Stored items:
════════════════
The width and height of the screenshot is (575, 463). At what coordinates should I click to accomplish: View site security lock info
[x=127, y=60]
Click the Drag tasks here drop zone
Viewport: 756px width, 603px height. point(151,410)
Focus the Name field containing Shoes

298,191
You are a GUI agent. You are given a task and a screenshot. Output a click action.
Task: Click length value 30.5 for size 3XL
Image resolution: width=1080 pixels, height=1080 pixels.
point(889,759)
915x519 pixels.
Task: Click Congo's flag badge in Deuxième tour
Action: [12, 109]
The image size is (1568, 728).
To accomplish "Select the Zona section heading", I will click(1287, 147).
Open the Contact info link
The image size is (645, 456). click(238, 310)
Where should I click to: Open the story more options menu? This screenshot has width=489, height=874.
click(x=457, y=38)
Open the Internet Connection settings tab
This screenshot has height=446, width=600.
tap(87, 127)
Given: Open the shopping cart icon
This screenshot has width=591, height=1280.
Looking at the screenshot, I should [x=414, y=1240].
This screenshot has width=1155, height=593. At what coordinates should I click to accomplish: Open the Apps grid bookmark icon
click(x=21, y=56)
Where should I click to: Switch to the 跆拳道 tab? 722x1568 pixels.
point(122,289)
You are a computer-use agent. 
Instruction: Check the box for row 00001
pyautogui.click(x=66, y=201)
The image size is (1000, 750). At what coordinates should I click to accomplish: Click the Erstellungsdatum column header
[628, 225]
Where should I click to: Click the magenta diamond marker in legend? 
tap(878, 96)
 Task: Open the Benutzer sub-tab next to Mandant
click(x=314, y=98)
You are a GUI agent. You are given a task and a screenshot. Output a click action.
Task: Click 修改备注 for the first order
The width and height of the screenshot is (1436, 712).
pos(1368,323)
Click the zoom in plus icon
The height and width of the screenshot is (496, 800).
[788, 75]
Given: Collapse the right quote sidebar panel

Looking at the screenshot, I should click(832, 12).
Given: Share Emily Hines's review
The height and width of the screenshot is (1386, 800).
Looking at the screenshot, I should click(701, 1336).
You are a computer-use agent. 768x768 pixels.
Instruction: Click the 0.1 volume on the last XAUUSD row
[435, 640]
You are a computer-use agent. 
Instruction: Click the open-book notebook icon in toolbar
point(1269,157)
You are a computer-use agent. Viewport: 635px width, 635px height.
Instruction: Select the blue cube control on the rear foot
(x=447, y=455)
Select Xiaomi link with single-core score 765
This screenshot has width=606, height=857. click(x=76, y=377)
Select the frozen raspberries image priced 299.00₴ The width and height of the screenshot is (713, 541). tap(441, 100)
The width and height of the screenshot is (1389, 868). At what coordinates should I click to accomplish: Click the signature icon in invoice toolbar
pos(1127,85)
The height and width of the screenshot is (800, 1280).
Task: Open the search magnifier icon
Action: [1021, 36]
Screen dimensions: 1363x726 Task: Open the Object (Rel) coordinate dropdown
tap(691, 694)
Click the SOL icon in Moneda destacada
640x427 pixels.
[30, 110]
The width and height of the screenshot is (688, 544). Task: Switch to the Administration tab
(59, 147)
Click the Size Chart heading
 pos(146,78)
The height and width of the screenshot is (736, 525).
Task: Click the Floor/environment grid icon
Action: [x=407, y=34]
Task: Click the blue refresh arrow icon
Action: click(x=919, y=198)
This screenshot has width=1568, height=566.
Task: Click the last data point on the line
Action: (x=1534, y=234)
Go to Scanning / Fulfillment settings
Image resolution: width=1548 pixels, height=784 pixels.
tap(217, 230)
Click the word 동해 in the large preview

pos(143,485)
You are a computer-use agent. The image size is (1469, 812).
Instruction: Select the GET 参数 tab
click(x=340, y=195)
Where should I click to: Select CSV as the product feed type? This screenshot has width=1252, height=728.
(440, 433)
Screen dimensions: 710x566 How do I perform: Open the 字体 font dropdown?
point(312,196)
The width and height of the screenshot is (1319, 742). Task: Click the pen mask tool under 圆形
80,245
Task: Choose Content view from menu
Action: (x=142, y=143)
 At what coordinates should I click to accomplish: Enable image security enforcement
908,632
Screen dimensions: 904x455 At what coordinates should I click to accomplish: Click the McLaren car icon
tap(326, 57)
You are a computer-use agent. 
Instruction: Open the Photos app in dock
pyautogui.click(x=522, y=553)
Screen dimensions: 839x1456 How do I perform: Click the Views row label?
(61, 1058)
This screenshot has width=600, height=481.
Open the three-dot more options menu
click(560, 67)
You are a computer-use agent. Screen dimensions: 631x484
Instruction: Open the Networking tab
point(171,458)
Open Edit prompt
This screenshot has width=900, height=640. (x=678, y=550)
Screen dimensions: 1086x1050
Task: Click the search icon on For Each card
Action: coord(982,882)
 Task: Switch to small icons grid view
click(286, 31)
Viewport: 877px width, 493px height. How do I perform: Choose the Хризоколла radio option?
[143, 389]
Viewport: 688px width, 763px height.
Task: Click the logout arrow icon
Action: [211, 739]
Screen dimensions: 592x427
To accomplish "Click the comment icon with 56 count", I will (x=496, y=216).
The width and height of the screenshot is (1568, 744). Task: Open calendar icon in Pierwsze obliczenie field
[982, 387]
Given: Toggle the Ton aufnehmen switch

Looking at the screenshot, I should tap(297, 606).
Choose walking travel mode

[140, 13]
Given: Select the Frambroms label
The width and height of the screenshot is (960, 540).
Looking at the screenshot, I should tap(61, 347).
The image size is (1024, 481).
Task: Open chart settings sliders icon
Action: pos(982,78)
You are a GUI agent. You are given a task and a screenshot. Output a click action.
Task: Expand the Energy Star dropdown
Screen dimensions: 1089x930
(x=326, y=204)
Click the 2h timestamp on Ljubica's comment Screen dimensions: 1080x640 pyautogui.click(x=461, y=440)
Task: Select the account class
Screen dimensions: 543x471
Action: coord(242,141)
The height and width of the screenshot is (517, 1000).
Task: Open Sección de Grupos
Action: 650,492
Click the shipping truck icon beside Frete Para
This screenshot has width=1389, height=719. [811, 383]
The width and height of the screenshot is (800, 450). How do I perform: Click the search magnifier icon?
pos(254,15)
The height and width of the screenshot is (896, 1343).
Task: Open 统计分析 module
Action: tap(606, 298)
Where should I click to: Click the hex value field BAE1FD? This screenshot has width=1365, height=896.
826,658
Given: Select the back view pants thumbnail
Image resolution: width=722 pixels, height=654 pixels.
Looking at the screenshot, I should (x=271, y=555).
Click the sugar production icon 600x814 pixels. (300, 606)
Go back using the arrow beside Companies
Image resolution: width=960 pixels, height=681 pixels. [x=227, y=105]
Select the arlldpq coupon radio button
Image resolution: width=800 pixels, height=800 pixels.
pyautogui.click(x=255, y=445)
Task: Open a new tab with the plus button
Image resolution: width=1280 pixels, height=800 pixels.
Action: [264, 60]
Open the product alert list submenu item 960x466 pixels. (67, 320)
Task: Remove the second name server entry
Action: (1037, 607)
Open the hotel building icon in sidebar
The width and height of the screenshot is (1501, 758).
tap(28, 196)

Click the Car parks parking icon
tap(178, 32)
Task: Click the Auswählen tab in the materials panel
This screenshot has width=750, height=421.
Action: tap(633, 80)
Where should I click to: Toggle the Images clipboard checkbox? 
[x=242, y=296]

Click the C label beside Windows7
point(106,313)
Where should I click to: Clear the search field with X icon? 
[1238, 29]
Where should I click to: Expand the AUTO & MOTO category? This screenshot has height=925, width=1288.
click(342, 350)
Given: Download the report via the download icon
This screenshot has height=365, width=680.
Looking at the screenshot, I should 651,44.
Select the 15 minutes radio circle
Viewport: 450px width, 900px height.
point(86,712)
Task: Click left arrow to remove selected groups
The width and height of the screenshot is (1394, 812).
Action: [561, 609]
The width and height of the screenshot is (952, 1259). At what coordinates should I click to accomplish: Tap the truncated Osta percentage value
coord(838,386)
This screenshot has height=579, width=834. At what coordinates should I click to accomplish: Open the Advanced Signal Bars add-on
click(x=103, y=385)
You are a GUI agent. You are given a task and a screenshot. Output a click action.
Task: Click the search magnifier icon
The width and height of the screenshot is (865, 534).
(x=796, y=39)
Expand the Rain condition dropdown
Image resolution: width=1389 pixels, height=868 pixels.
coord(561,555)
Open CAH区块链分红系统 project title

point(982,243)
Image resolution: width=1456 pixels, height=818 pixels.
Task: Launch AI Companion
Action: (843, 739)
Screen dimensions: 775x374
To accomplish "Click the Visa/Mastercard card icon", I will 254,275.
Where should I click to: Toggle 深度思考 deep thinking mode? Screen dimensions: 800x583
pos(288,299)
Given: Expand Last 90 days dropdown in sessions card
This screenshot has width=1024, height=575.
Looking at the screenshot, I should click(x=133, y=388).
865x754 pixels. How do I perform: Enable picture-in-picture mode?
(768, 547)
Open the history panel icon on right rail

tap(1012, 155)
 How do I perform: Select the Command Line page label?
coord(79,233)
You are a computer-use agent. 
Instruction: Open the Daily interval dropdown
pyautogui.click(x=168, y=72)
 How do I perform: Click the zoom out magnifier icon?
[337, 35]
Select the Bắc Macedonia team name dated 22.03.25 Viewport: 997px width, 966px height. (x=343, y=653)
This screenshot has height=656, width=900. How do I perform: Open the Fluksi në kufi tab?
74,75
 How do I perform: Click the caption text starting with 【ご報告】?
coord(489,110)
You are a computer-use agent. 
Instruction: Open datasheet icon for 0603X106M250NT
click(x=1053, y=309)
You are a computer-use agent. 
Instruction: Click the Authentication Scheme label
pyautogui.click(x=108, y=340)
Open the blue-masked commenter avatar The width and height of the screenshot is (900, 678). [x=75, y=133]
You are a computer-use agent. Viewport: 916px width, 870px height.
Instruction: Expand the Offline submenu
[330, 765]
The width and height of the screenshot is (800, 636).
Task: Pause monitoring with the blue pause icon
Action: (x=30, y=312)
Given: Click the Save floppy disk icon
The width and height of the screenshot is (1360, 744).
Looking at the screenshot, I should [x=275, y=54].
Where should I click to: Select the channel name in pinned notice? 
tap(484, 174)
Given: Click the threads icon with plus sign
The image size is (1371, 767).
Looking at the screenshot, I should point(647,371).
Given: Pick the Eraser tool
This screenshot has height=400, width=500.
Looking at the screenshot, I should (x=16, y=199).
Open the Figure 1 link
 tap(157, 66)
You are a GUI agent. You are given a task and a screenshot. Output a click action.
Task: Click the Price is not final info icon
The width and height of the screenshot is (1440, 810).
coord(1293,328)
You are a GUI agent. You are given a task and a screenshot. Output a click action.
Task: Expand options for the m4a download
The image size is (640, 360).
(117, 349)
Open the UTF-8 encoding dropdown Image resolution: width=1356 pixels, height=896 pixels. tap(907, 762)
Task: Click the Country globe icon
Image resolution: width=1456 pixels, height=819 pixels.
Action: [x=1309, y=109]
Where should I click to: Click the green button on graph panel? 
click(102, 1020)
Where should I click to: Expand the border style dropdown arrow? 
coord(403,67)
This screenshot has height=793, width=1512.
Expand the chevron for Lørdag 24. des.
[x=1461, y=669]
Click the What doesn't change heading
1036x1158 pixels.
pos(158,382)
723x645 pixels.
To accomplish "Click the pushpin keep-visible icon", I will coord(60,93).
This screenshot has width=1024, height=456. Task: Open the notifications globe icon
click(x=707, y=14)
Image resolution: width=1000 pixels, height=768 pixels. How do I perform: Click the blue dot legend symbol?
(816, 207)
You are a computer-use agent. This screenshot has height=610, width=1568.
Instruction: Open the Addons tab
════════════════
What you have to do:
Would you count the lines in the data that include the word "download" and reply with only the number?

Task solution:
2